PLEASE NOTE: There are are no lectures and tutorials on the following dates

  • November 22: no tutorial - alternative date: December 20, 5:30 - 7pm in room 3.069
  • November 23: no lecture - alternative date: 2019
  • November 29: no tutorial - alternative date: February 7, 5:30 - 7pm in room 3.069
Schedule
Lecture: Tuesday 11:30-13:00 SR 3.069
Friday 9:45-11:15 SR 3.069
Problem class: Thursday 15:45-17:15 SR 3.069
Lecturers
Lecturer Prof. Dr. Lutz Weis
Office hours: Friday, 11:45 to 13:15 and by appointment.
Room 2.042 Kollegiengebäude Mathematik (20.30)
Email: lutz.weis@kit.edu
Problem classes Dr. Markus Antoni
Office hours: by appointment
Room 2.044 Kollegiengebäude Mathematik (20.30)
Email: markus.antoni@kit.edu

In the mathematical approach to models appearing e.g. in nature sciences, engineering or finance which are described by an ordinary differential equation

$\frac{d}{dt}y(t) = f(t,y(t)), \quad y(0) = y_0,$

we sometimes have to take random perturbations of the system into account. These 'errors' may originate from measurement errors, random environmental impacts, or incomplete information of the system's behaviour. These models can be described by stochastic differential equations of the form

$ dy(t) = f(t,y(t)) dt + d\beta(t) $

where \beta(t) is a Brownian motion and d\beta(t) is a 'white noise'.

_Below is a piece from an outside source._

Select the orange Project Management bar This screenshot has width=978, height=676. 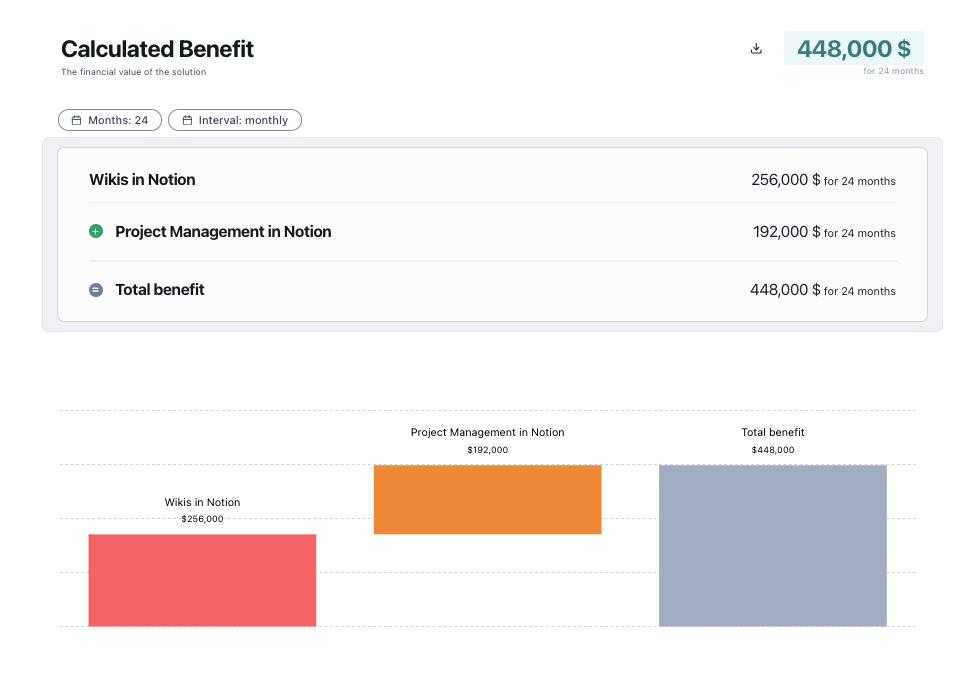tap(487, 499)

The purpose of this lecture is to study solutions of such stochastic differential equations. In order to do that we will start with a short recap of basic stochastic concepts (e.g. CDFs, independent random variables) and continue with an introduction to stochastic analysis (stochastic integrals, Ito formula, martingales, stopping times). With these results at hand we will prove fundamental existence, uniqueness, and stability results for stochastic differential equations as well as properties of their solutions (Markov property, path regularity).

This theory will be illustrated by examples appearing in mathematical finance, physics, biology, and engineering.

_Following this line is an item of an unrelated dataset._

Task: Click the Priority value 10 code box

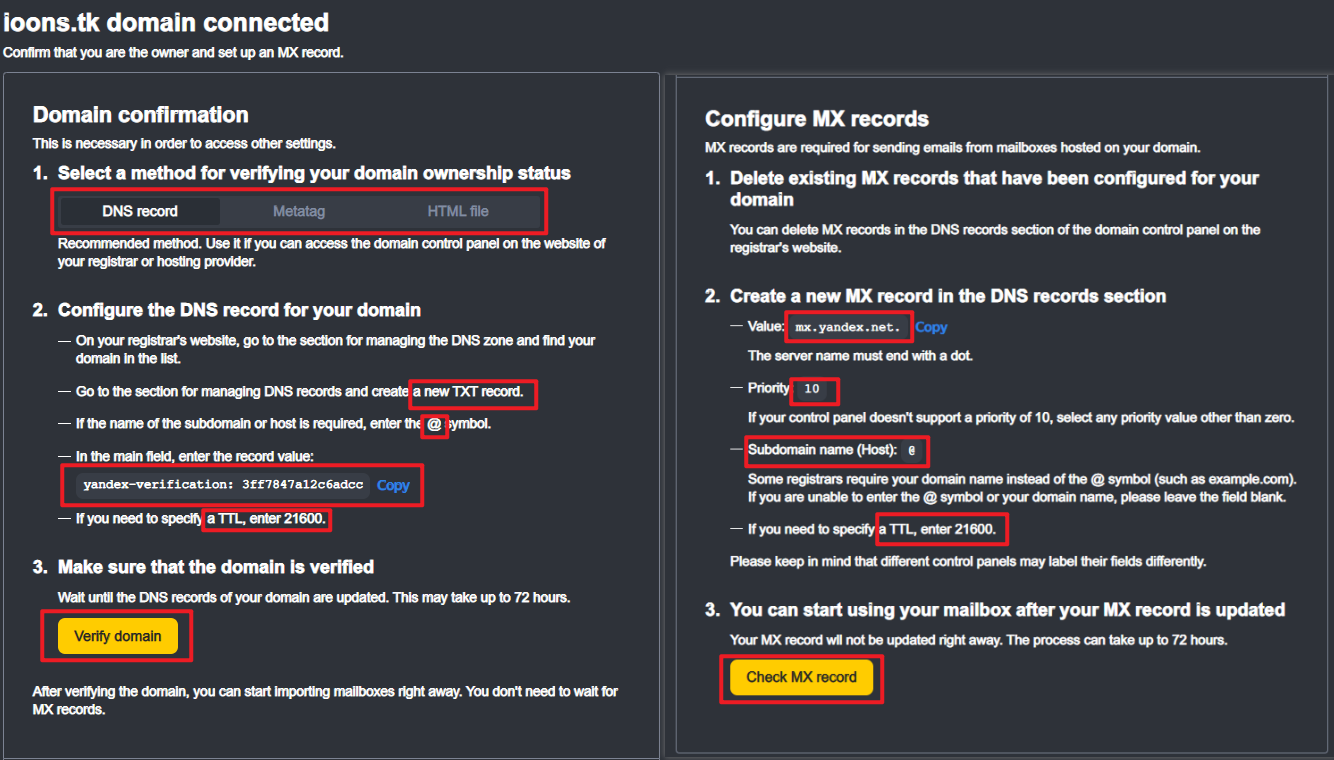Action: click(x=812, y=389)
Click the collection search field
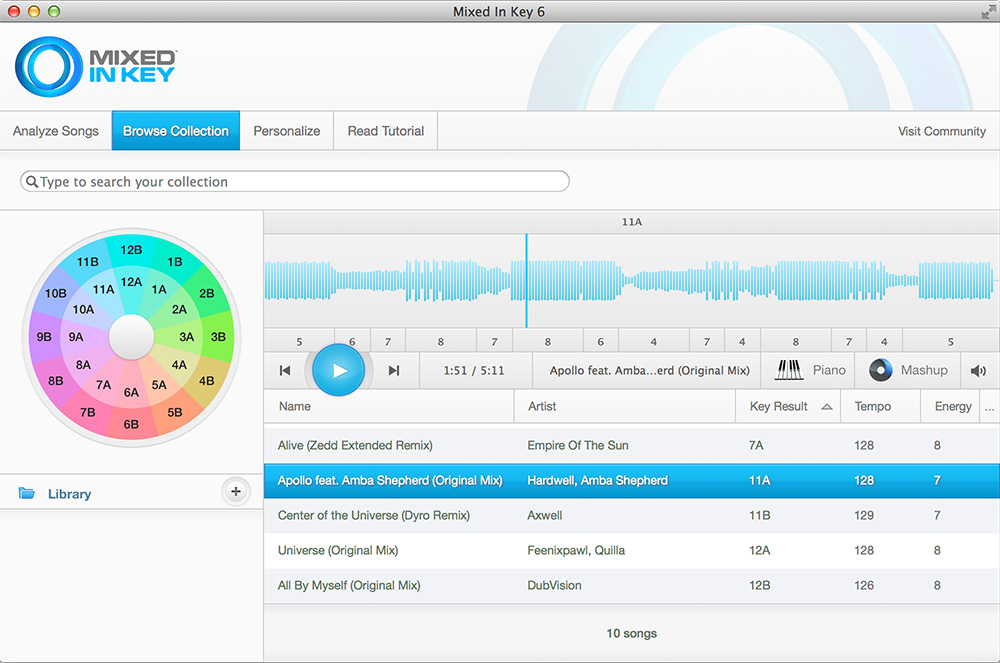The width and height of the screenshot is (1000, 663). pyautogui.click(x=295, y=182)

Prerequisites: Integration theory, basic stochastic concepts, Hilbert spaces


Sample exam

The sample exam will take place on Thursday, February 7, 2019, 3:45 - 7pm, in room 3.069 of the Kollegiengebäude Mathematik (20.30).


Exam

The final exam will take place on Thursday, February 21, 2019, 11am - 1pm, in room 1.067 of the Kollegiengebäude Mathematik (20.30).

The preliminary results of the exam can be found on the blue board next to room 2.041 or online in CAS.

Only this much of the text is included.